The Chicago-based nonprofit 3Arts will award more than $1 million in grants to artists this fall, the grantmaking organization announced Thursday.
This year’s grant funding pot is up more than $400,000 from the $620,000 that 3Arts awarded last year. Cat Tager, who took over as 3Arts’ executive director last fall, said the increase is needed to meet the moment, which she likens to being “similar to the onset of the pandemic.”
“Artists are facing a lot of uncertainty, precarity, and we’re hoping that by doing this, we can not only just support the artists immediately, but it also is hopefully able to inspire other organizations to do the same thing,” Tager said. “This is not a time to hold back.”
The recipients are spread across genres, including dance, music, theater and visual art. Among this year’s grantees are Chicago musicians Ariella Granados, AKA Sparklmami, who draws inspiration from Brazilian jazz and funk, and Kara Jackson, the Oak Park native whose poetry powers her folk-inspired sound. Plus, dancers Chih-Jou Cheng and Wendy Clinard, actor and playwright Rammel Chan, visual artist Leasho Johnson and several others.
The arts funding landscape was already destabilized when COVID-19 relief dollars began drying up and philanthropic support started shifting, but the outlook became even more dire following President Donald Trump’s inauguration in January. In February, the administration changed the guidelines around who qualifies for funding from the National Endowment for the Arts. Then, in May, Trump announced his administration would claw back grant dollars that had already been promised for this year.

--*--

*Your instructions*. Duplicate the full article on 3Arts' fall grants word for word.

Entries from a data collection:
--*--

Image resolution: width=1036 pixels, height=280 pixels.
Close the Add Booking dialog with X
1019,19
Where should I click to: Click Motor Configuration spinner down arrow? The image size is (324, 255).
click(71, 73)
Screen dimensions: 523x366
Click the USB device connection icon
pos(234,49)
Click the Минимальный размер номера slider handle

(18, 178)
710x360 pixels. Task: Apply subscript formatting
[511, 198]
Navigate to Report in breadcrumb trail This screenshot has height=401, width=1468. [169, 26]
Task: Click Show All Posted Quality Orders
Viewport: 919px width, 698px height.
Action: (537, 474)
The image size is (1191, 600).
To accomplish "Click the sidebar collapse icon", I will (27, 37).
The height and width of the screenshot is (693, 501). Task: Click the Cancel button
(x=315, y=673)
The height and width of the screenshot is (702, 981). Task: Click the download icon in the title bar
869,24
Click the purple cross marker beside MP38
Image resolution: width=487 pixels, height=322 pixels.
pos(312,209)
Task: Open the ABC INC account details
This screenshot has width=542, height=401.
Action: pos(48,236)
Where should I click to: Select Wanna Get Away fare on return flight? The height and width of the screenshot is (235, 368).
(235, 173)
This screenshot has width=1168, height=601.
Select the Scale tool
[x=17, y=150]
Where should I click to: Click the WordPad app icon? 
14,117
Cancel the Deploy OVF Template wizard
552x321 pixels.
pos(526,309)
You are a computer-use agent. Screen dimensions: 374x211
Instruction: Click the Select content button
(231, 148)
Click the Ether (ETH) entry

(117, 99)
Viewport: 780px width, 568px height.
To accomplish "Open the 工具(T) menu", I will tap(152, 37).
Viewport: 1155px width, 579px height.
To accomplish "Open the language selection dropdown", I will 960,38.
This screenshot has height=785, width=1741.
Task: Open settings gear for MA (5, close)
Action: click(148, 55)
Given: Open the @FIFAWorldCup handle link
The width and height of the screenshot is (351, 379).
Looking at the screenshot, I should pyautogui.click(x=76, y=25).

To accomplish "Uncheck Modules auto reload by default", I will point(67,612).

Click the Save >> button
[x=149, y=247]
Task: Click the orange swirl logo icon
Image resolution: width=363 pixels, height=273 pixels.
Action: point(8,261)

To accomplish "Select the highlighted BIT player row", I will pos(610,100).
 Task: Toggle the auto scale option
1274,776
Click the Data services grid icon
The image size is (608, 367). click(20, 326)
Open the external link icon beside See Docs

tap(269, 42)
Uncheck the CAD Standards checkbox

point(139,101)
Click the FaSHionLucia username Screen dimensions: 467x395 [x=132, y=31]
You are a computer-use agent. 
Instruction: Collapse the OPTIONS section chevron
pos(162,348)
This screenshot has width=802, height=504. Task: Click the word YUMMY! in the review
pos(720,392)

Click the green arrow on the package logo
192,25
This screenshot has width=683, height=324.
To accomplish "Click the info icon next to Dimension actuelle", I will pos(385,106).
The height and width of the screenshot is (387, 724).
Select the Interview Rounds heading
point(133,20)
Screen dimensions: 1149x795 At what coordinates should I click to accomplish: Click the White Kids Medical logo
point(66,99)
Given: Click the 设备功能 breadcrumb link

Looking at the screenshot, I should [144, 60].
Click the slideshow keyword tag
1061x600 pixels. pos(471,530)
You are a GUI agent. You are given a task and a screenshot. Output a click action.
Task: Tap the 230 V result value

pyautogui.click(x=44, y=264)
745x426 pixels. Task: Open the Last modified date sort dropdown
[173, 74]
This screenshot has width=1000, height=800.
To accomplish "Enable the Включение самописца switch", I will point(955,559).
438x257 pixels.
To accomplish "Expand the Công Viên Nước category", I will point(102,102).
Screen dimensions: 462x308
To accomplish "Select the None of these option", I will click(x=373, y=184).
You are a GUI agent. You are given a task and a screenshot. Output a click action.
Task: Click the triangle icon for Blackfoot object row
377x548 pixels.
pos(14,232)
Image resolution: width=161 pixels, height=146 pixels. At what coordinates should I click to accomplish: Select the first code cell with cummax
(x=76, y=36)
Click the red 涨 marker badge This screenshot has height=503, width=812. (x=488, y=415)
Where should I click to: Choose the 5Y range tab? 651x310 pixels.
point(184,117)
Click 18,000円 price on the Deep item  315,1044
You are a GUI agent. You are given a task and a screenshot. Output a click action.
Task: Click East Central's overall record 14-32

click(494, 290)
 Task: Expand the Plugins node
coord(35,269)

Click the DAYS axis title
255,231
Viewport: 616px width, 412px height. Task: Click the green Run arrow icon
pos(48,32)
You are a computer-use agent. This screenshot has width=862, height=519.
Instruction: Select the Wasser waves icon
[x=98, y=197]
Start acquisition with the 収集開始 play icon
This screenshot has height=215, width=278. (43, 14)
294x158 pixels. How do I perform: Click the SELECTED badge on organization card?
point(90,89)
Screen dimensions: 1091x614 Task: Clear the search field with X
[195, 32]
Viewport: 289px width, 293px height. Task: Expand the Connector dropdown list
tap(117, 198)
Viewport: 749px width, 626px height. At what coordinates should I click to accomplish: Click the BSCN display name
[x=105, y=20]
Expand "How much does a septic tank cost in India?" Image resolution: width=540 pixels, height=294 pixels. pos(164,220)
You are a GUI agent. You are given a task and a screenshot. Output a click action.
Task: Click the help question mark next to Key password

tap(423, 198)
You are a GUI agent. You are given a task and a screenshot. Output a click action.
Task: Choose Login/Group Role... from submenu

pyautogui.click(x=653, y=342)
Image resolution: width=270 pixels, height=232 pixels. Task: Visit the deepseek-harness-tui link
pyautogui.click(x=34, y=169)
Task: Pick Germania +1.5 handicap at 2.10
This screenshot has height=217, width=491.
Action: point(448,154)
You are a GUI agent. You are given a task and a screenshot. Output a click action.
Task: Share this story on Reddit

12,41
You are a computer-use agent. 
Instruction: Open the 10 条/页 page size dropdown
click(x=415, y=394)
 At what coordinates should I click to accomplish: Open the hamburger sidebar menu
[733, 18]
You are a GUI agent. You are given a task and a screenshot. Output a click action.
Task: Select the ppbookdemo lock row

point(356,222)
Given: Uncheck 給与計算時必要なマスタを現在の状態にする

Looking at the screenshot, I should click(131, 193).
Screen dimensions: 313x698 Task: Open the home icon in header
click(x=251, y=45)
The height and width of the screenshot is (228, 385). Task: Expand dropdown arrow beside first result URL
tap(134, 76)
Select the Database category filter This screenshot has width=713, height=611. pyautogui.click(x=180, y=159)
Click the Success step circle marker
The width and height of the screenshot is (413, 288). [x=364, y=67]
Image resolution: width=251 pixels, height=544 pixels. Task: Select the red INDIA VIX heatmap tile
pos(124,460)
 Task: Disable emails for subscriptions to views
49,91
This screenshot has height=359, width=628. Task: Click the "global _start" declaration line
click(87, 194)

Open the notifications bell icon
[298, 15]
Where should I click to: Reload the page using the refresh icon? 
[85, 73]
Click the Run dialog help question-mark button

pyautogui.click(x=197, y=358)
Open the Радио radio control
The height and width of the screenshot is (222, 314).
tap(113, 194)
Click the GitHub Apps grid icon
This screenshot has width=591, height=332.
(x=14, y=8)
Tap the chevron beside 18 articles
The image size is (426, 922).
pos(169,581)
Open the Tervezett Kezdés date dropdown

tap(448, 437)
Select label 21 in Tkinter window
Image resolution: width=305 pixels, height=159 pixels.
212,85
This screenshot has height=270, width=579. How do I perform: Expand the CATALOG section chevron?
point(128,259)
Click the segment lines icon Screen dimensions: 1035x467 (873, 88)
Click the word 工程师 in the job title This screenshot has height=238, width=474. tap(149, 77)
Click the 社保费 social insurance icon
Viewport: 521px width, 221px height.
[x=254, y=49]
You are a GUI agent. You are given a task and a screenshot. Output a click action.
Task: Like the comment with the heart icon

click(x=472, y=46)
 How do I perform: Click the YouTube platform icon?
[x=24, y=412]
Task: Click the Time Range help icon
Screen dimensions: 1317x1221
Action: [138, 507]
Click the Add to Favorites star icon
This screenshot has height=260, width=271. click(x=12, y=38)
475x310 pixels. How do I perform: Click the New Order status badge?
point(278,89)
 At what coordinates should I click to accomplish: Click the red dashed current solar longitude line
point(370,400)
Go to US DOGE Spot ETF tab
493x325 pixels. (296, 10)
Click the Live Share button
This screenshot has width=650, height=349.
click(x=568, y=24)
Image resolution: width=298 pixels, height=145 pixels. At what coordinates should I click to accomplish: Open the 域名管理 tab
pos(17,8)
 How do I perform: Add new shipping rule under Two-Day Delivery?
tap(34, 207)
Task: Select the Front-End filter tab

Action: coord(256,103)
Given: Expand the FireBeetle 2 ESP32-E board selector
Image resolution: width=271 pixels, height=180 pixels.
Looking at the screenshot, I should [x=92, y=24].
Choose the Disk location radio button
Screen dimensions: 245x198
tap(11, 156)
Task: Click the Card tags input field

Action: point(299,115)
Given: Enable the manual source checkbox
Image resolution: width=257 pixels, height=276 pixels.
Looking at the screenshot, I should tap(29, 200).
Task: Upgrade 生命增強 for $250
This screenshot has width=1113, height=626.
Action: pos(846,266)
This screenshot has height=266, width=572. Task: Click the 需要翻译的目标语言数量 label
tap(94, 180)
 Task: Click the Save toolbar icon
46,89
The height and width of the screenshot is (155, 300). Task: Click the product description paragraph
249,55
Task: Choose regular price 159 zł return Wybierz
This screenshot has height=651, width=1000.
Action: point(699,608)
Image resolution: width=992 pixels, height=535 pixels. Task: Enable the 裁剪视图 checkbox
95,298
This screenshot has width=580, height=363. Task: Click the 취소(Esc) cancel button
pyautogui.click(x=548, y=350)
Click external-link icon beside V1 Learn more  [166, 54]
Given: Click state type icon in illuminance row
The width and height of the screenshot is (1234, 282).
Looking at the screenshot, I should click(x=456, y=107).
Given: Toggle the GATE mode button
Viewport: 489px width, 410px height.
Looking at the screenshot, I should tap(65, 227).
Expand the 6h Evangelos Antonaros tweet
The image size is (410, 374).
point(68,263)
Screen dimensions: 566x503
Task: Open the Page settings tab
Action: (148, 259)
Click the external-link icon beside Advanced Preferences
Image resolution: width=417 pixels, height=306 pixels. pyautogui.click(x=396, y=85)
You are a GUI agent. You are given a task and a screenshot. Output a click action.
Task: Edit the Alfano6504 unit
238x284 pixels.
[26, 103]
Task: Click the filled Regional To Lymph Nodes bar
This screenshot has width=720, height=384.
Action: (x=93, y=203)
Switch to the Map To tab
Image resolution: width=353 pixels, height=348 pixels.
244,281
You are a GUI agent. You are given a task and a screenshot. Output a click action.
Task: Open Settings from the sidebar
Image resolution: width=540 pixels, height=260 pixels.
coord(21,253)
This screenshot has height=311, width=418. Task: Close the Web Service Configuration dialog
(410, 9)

--*--

*Reply to the exercise*.
The Chicago-based nonprofit 3Arts will award more than $1 million in grants to artists this fall, the grantmaking organization announced Thursday.
This year’s grant funding pot is up more than $400,000 from the $620,000 that 3Arts awarded last year. Cat Tager, who took over as 3Arts’ executive director last fall, said the increase is needed to meet the moment, which she likens to being “similar to the onset of the pandemic.”
“Artists are facing a lot of uncertainty, precarity, and we’re hoping that by doing this, we can not only just support the artists immediately, but it also is hopefully able to inspire other organizations to do the same thing,” Tager said. “This is not a time to hold back.”
The recipients are spread across genres, including dance, music, theater and visual art. Among this year’s grantees are Chicago musicians Ariella Granados, AKA Sparklmami, who draws inspiration from Brazilian jazz and funk, and Kara Jackson, the Oak Park native whose poetry powers her folk-inspired sound. Plus, dancers Chih-Jou Cheng and Wendy Clinard, actor and playwright Rammel Chan, visual artist Leasho Johnson and several others.
The arts funding landscape was already destabilized when COVID-19 relief dollars began drying up and philanthropic support started shifting, but the outlook became even more dire following President Donald Trump’s inauguration in January. In February, the administration changed the guidelines around who qualifies for funding from the National Endowment for the Arts. Then, in May, Trump announced his administration would claw back grant dollars that had already been promised for this year.